The following is a nonexhaustive list of common
InnoDB-specific errors that you may
encounter, with information about why each occurs and how to
resolve the problem.
1005 (ER_CANT_CREATE_TABLE)
Cannot create table. If the error message refers to error
150, table creation failed because a foreign key constraint
was not correctly formed. If the error message refers to
error –1, table creation probably failed because the
table includes a column name that matched the name of an
internal InnoDB table.
1016 (ER_CANT_OPEN_FILE)
Cannot find the InnoDB table from the
InnoDB data files, although the
.frm file for the table exists. See
Section 14.3.14.4, “Troubleshooting InnoDB Data Dictionary Operations”.
1114 (ER_RECORD_FILE_FULL)
InnoDB has run out of free space in the
tablespace. Reconfigure the tablespace to add a new data
file.
1205 (ER_LOCK_WAIT_TIMEOUT)
Lock wait timeout expired. The statement that waited too
long was rolled back
(not the entire
transaction). You
can increase the value of the
innodb_lock_wait_timeout
configuration option if SQL statements should wait longer
for other transactions to complete, or decrease it if too
many long-running transactions are causing
locking problems and
reducing concurrency
on a busy system.
1206 (ER_LOCK_TABLE_FULL)
The total number of locks exceeds the lock table size. To
avoid this error, increase the value of
innodb_buffer_pool_size.
Within an individual application, a workaround may be to
break a large operation into smaller pieces. For example, if
the error occurs for a large
INSERT, perform several
smaller INSERT operations.
1213 (ER_LOCK_DEADLOCK)
The transaction
encountered a deadlock
and was automatically rolled
back so that your application could take corrective
action. To recover from this error, run all the operations
in this transaction again. A deadlock occurs when requests
for locks arrive in inconsistent order between transactions.

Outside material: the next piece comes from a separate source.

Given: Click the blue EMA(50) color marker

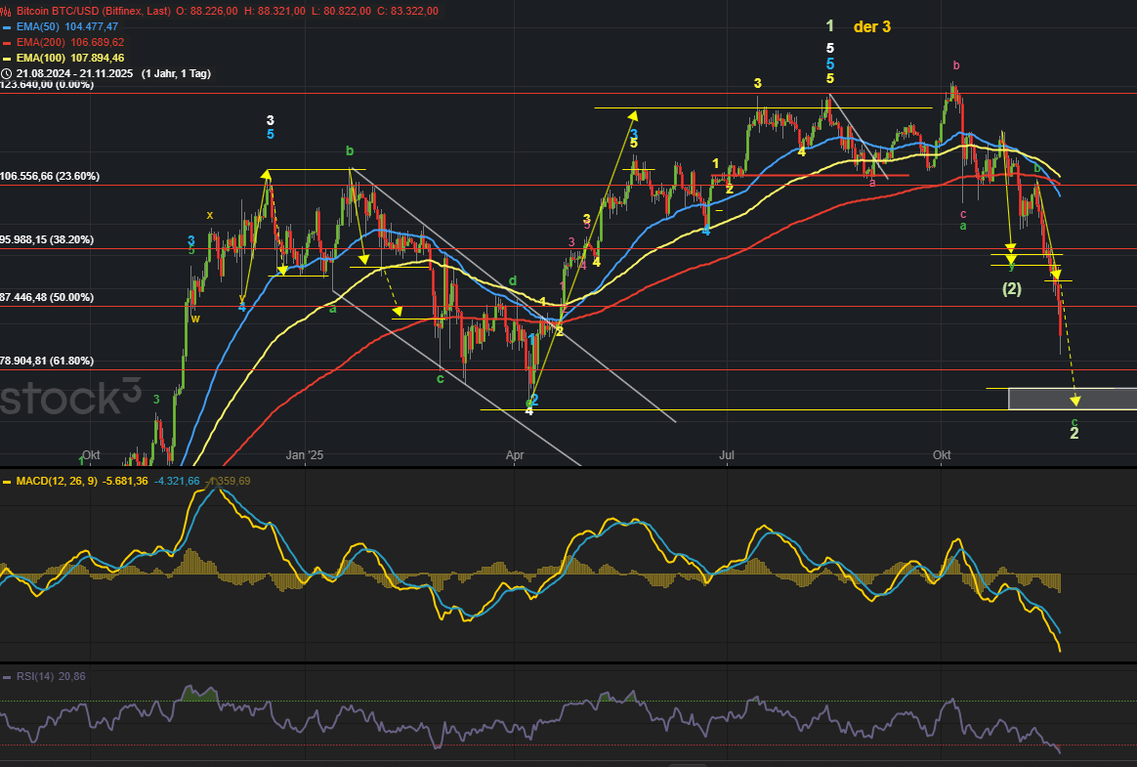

The transaction that was rolled back released all its locks,
and the other transaction can now get all the locks it
requested. Thus when you re-run the transaction that was
rolled back, it might have to wait for other transactions to
complete, but typically the deadlock does not recur. If you
encounter frequent deadlocks, make the sequence of locking
operations (LOCK TABLES, SELECT
... FOR UPDATE, and so on) consistent between the
different transactions or applications that experience the
issue. See Section 14.3.9.9, “How to Cope with Deadlocks” for details.
1216 (ER_NO_REFERENCED_ROW)
You are trying to add a row but there is no parent row, and a foreign key constraint fails. Add the parent row first.
1217 (ER_ROW_IS_REFERENCED)
You are trying to delete a parent row that has children, and a foreign key constraint fails. Delete the children first.